Visitors walking along a path through a vibrant field of orange poppies on a sunny day.

Poppies, California

In 2017, 2019 and 2020, millions of flaming-orange California poppies blanketed one of the driest places in the United States. The years are rightfully referred to as the state’s “superbloom.” Then, in 2021, there were nearly none.

“Everything depends on the weather: the rain and the right amount of cold. It’s a tricky formula,” says Sandy Smith, executive director, Destination Lancaster. But when those tricky growing conditions hit in exactly the right combination, the results are spectacular.

Located on the western edge of the Mojave Desert, Lancaster is unofficially California’s poppy capital. For prime viewing, try to visit in March and April, when the flowers add a rosy flush to the desert landscape. Antelope Valley California Poppy Reserve, which is also a state park, offers a “poppycam” on their website, so petal pushers can check the fields in real time. Upon arrival, the reserve features miles of controlled trails, and eager rangers keen to educate visitors about poppies.

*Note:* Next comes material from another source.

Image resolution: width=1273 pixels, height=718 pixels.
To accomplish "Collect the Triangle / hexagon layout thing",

Of course, the poppies don’t just grow in the park. Drive down rural roads around Lancaster—especially along the Antelope Butte Trail—to see swaths of yellow, orange and red poppies covering vacant fields. And though the flowers provide incredible photo ops, Smith cautions visitors to “avoid walking on them, as they are very fragile.” If you must get that money shot, stick to trails and get low to the ground.

Tiny white flowers blooming among green foliage.

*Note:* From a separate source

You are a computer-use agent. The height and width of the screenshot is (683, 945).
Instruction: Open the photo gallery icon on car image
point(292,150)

Rare Alpine Flowers, Vermont

You can hike, drive or take the gondola to the top of Vermont’s Mount Mansfield. But hiking is the only way to the top of Mount Abraham and Camel’s Hump to see rare flowers like diapensia, mountain sandwort, charming bluets, mountain cranberry and other blooms that only grow above the treeline. Many of these alpine flowers are very fragile but tough, fighting both wind and cold to bloom and thrive.

The Green Mountain Club is charged with educating hikers about this unique and challenging growing environment. You’ll find club caretakers on mountain summits during the busy hiking season. They offer advice and remind hikers and wildflower peepers in the alpine zone to take necessary precautions to protect this delicate environment.

“Our guides will even tell you how to do the ‘rock hop’: Only step on exposed rock, never on plants,” said Nigel Bates, Green Mountain’s caretaker program field supervisor.

If you make the trek southeast of the border, it’s best to go in June through late summer. Though the blooms start earlier, the state encourages people to stay off trails until after Memorial Day weekend to give them time to dry out during mud season.